• **What you are asked to do**
Give the material running from the line containing "Task: Expand the パスワードの再使用禁止 dropdown" through the line containing "click(1249, 413)" as a JSON list of strings, one string per line, leaving out blank lines.

• **Data lines**
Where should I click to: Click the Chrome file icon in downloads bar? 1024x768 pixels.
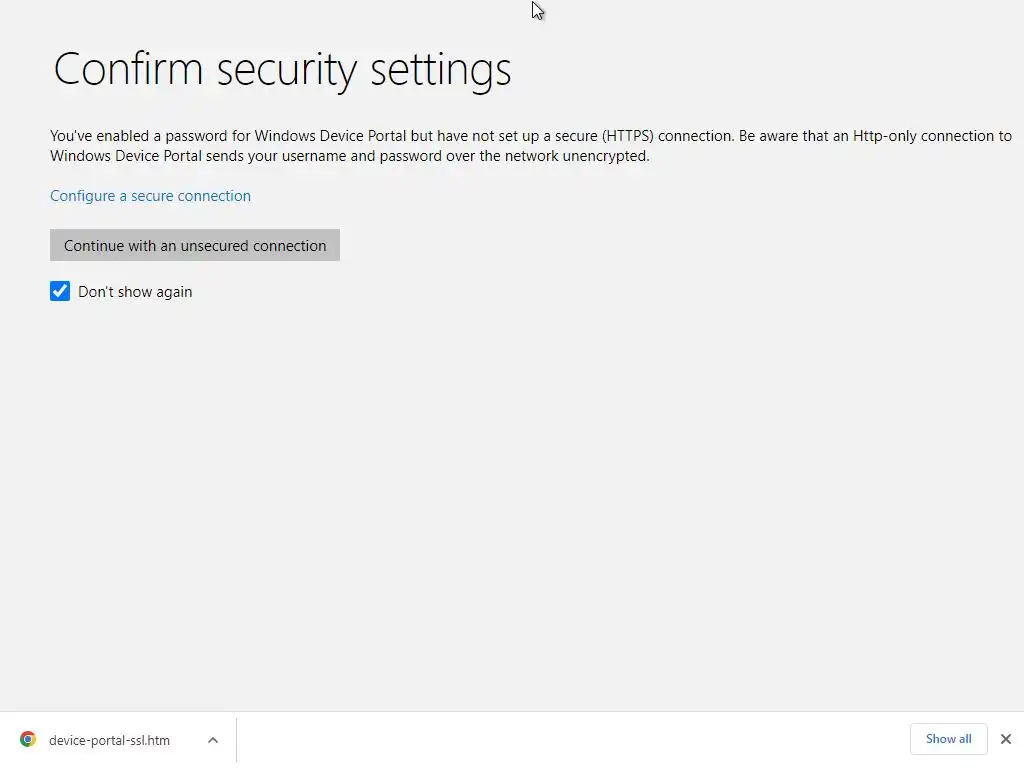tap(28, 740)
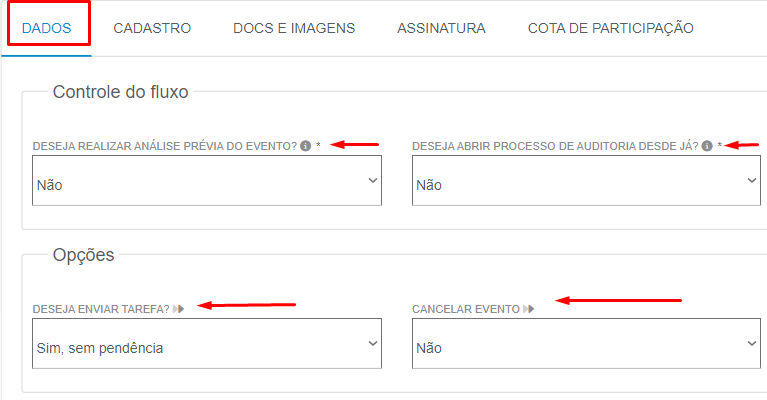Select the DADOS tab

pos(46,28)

...

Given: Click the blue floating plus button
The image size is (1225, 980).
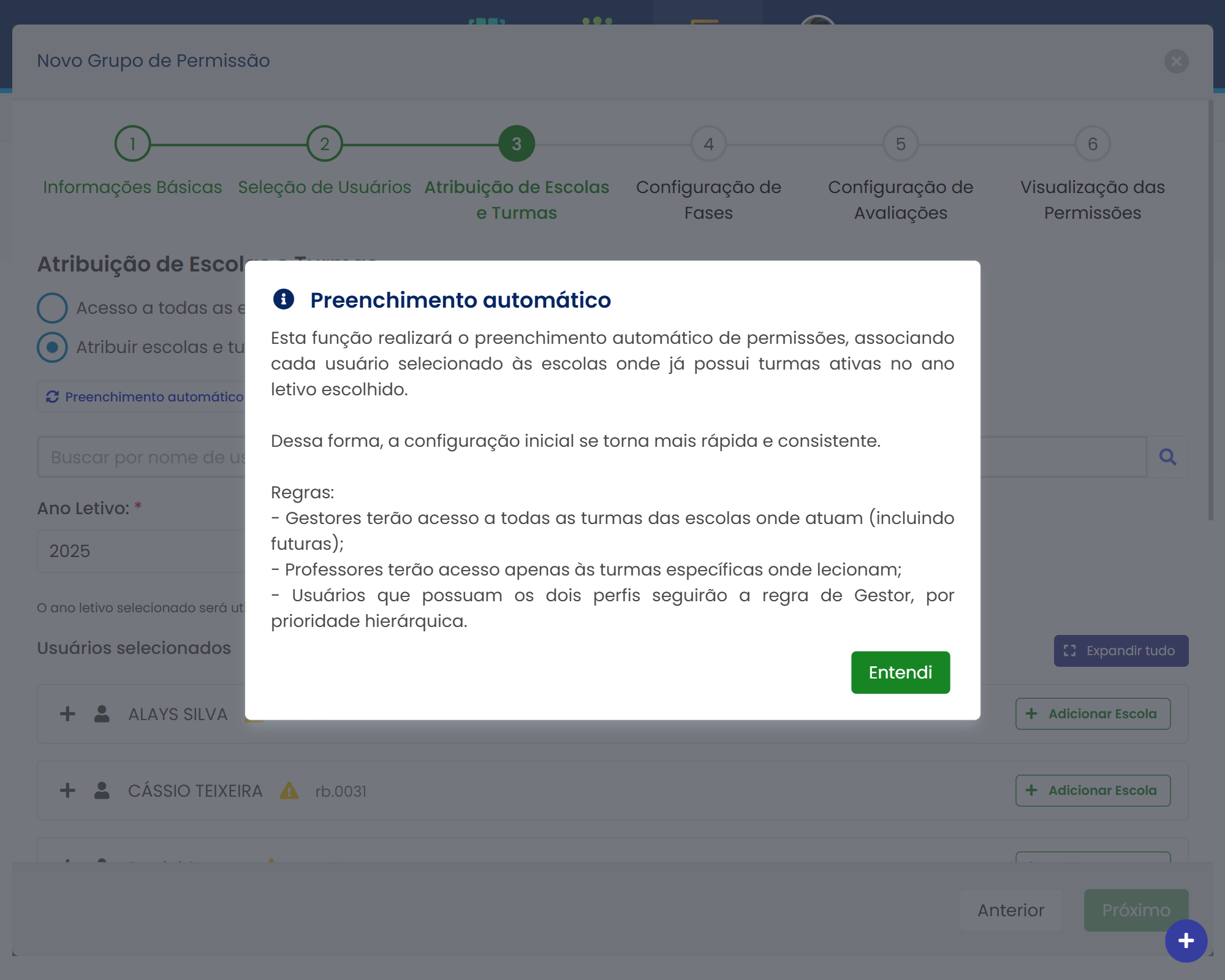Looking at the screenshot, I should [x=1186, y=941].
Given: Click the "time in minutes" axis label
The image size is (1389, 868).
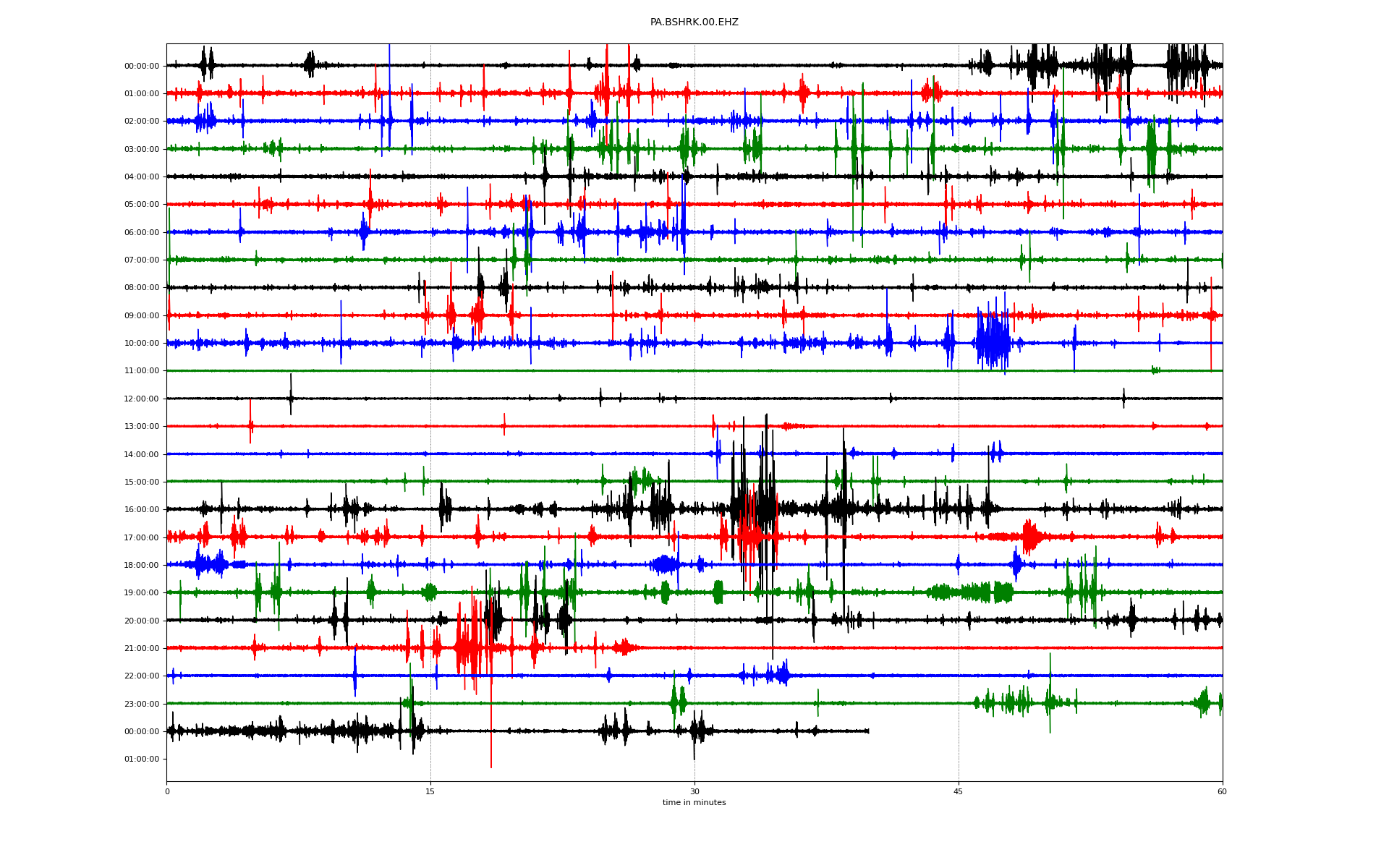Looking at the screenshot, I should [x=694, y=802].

* * *

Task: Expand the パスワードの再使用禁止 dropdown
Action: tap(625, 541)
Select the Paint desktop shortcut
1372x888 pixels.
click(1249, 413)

• **Solution to this exercise**
[
  "Task: Expand the パスワードの再使用禁止 dropdown",
  "Action: tap(625, 541)",
  "Select the Paint desktop shortcut",
  "1372x888 pixels.",
  "click(1249, 413)"
]